La tauromaquia, como el Día de Muertos, es un ritual, un misterio que solo entiende aquel que se atreve a mirar más allá de la superficie. En cada muletazo, en cada verónica, hay un acto de entrega, un recordatorio de que, al final del día, el torero está a un error de convertirse en un alma más para el altar de la memoria. Pero no es la tragedia lo que buscamos en esta fiesta, sino la confirmación de que la vida y la muerte están entrelazadas, de que ambos, toro y hombre, son compañeros en una danza sagrada, como lo son vivos y muertos en este día.
Así como en el altar se coloca el pan de muerto, el mezcal y la sal, el torero viste su traje de luces con la misma solemnidad. Cada detalle tiene su simbolismo, cada color y cada hilo cuentan una historia. Y en el ruedo, esa misma indumentaria es el último tributo a aquellos que lo precedieron, a los que ya enfrentaron al toro y dejaron su vida en la arena, convirtiéndose en leyendas que viven en el corazón de la afición. En el Día de Muertos, estos toreros caídos, como Paco Camino y tantos otros valientes, vuelven a nosotros, sus almas son recibidas en el ruedo de nuestras memorias.
Algunos dirán que la tauromaquia es un acto de barbarie, otros verán en ella un arte milenario, un homenaje constante a la valentía y a la tradición. Pero hoy, 2 de noviembre, más allá de los debates y las polémicas, en el ruedo y en la ofrenda, el torero y el mexicano se encuentran frente a la misma figura: la muerte, no como final, sino como una presencia que da sentido a la vida misma. Nos recuerda que la bravura del toro y el valor del hombre no son actos vacíos, sino expresiones de una lucha eterna que todos enfrentamos.
El Día de Muertos y la fiesta brava comparten algo esencial: el respeto por el instante, la conciencia de que la vida es un suspiro que se escapa en un abrir y cerrar de ojos. Nos enseñan que no hay tragedia en la muerte si esta se vive con honor y entrega, que cada faena y cada altar son la oportunidad de honrar a quienes ya no están, y de recordarnos que, al final, todos acabaremos siendo recuerdos en la memoria de alguien.
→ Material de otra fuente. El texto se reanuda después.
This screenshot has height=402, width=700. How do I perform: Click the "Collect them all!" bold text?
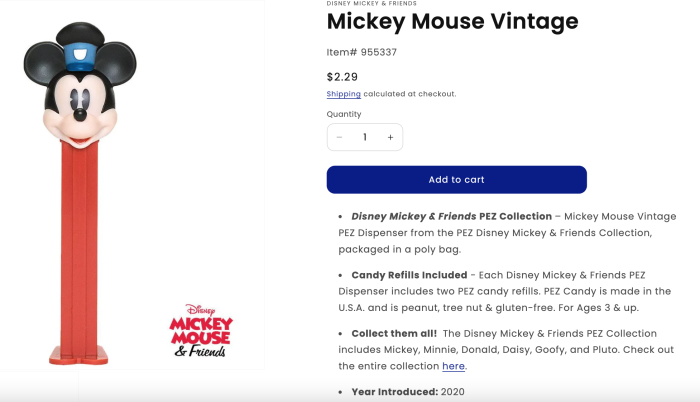(393, 333)
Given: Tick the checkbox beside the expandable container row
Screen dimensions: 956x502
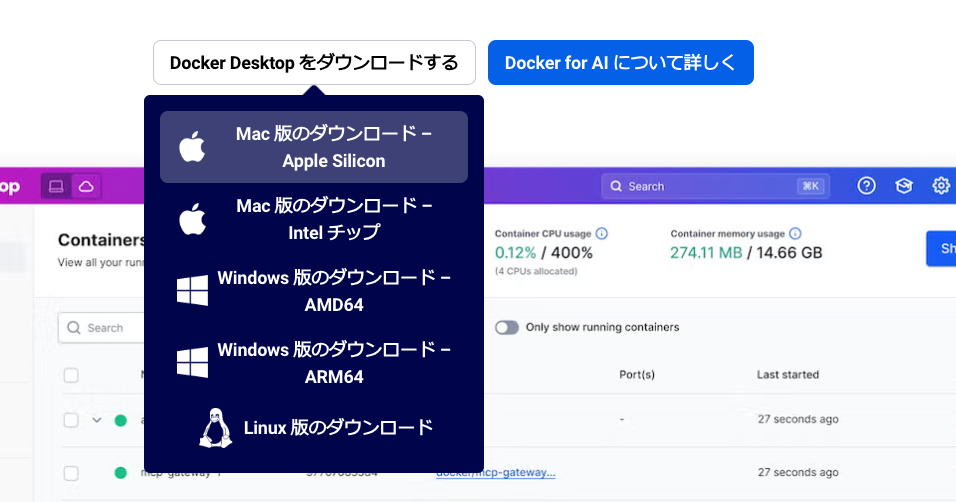Looking at the screenshot, I should pyautogui.click(x=71, y=420).
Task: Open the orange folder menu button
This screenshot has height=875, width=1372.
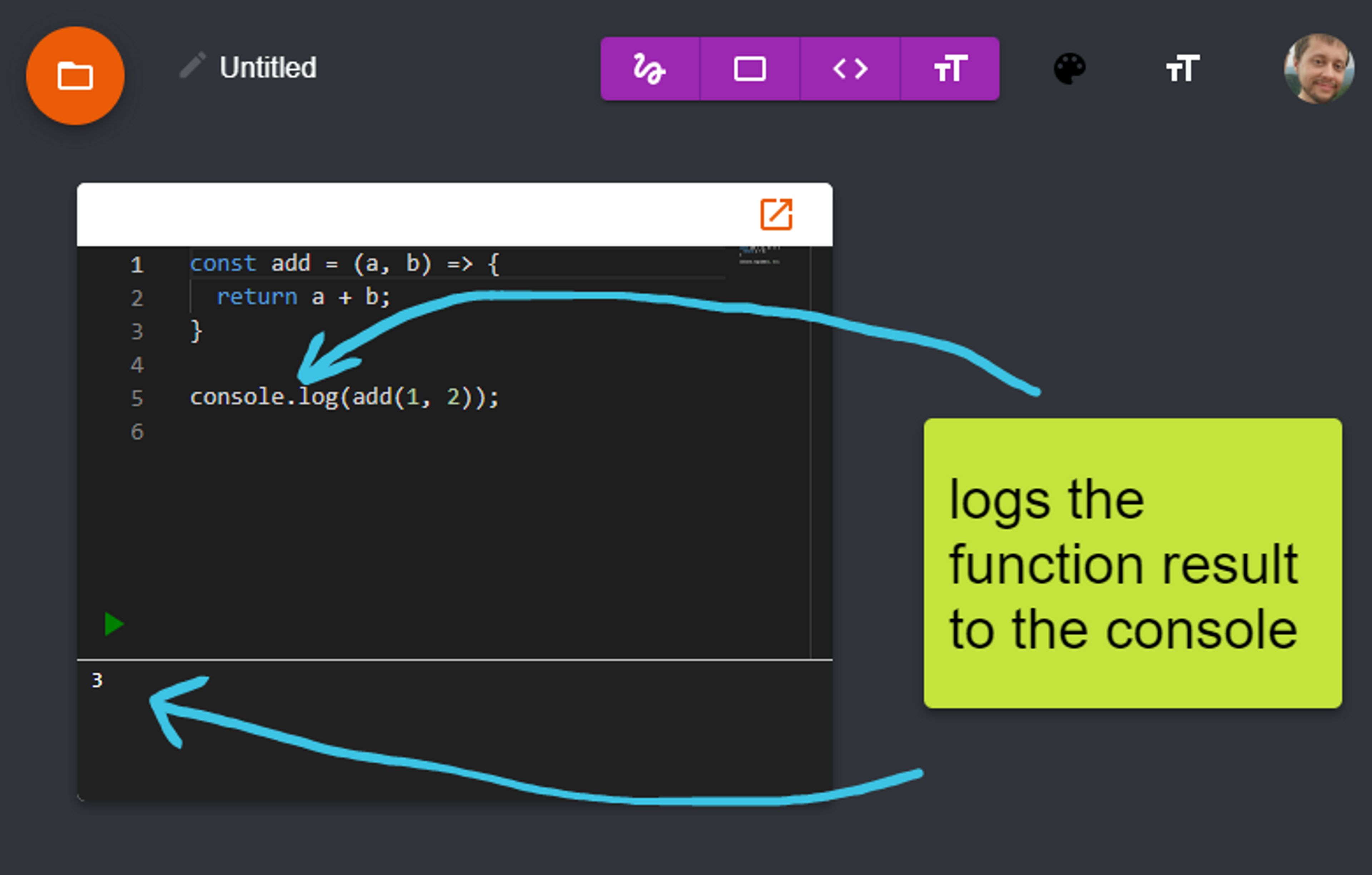Action: pyautogui.click(x=75, y=75)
Hoy, mis queridos lectores, les invito a que alisten sus altares, coloquen una vela en honor a aquellos seres queridos que nos dieron tanto y se fueron demasiado pronto. Que mientras el humo del copal se eleva al cielo, recordemos que, como el torero, enfrentamos la vida sin certezas, solo con la valentía de saber que, un día, seremos también parte de la ofrenda. Olé a la vida y olé a la muerte, que en México no nos dejamos doblegar por ninguno de los dos.